═══ WORKING DATA

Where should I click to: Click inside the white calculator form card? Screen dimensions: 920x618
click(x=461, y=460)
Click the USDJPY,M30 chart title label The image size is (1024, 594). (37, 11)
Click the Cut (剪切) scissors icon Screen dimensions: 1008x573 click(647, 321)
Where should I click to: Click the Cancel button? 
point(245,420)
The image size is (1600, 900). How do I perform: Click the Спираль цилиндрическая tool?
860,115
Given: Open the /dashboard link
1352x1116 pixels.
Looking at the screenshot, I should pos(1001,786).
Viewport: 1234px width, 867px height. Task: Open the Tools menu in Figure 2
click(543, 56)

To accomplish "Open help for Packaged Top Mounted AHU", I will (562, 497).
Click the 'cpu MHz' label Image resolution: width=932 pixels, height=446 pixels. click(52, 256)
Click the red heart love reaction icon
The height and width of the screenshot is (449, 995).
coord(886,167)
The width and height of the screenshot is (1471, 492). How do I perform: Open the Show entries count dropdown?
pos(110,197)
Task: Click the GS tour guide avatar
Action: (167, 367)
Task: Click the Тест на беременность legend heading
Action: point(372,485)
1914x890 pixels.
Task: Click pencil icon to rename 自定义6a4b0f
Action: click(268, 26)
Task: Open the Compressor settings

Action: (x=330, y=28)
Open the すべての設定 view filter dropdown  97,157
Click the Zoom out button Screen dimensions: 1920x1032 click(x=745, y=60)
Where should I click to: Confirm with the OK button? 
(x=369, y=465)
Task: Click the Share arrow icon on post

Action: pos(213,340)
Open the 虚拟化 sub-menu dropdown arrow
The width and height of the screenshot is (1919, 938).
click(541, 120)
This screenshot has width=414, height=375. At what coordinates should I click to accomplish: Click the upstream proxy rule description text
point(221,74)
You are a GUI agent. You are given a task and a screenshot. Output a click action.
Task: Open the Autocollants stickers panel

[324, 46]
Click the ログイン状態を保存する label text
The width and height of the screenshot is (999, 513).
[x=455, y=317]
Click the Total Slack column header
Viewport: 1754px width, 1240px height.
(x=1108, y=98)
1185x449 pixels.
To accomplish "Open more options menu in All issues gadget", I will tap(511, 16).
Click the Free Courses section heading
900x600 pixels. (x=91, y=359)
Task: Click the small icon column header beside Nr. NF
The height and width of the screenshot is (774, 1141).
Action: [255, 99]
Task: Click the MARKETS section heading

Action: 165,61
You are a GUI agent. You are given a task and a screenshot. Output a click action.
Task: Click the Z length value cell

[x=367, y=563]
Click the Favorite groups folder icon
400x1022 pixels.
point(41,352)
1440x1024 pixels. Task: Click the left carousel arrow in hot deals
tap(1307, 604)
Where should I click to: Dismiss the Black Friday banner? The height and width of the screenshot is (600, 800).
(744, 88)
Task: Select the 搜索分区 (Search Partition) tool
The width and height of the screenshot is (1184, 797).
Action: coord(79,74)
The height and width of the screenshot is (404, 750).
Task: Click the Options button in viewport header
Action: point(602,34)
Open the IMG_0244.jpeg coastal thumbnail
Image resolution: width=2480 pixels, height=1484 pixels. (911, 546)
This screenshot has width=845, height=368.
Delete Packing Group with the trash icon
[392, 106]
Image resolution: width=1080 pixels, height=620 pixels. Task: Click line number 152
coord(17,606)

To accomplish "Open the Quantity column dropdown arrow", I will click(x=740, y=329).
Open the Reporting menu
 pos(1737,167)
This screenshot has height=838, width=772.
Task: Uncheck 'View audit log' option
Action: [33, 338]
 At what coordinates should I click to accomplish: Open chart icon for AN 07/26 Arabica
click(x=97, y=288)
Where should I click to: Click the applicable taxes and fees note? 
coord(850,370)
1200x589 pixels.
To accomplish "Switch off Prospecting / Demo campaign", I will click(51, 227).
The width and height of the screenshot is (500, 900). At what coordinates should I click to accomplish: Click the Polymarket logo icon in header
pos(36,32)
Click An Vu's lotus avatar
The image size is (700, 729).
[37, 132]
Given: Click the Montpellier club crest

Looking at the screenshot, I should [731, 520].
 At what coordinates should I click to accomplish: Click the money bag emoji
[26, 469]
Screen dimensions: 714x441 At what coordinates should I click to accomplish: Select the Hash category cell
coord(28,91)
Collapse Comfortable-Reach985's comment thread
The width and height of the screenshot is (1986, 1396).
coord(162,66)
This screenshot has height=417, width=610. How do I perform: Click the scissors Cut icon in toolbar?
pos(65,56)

══════

The lines you need are those with the word "will"; list them from the entries.

RESPONSE FOR THIS EXERCISE:
To accomplish "Open help for Packaged Top Mounted AHU", I will (562, 497).
To accomplish "Open more options menu in All issues gadget", I will tap(511, 16).
To accomplish "Open the Quantity column dropdown arrow", I will click(x=740, y=329).
To accomplish "Switch off Prospecting / Demo campaign", I will click(51, 227).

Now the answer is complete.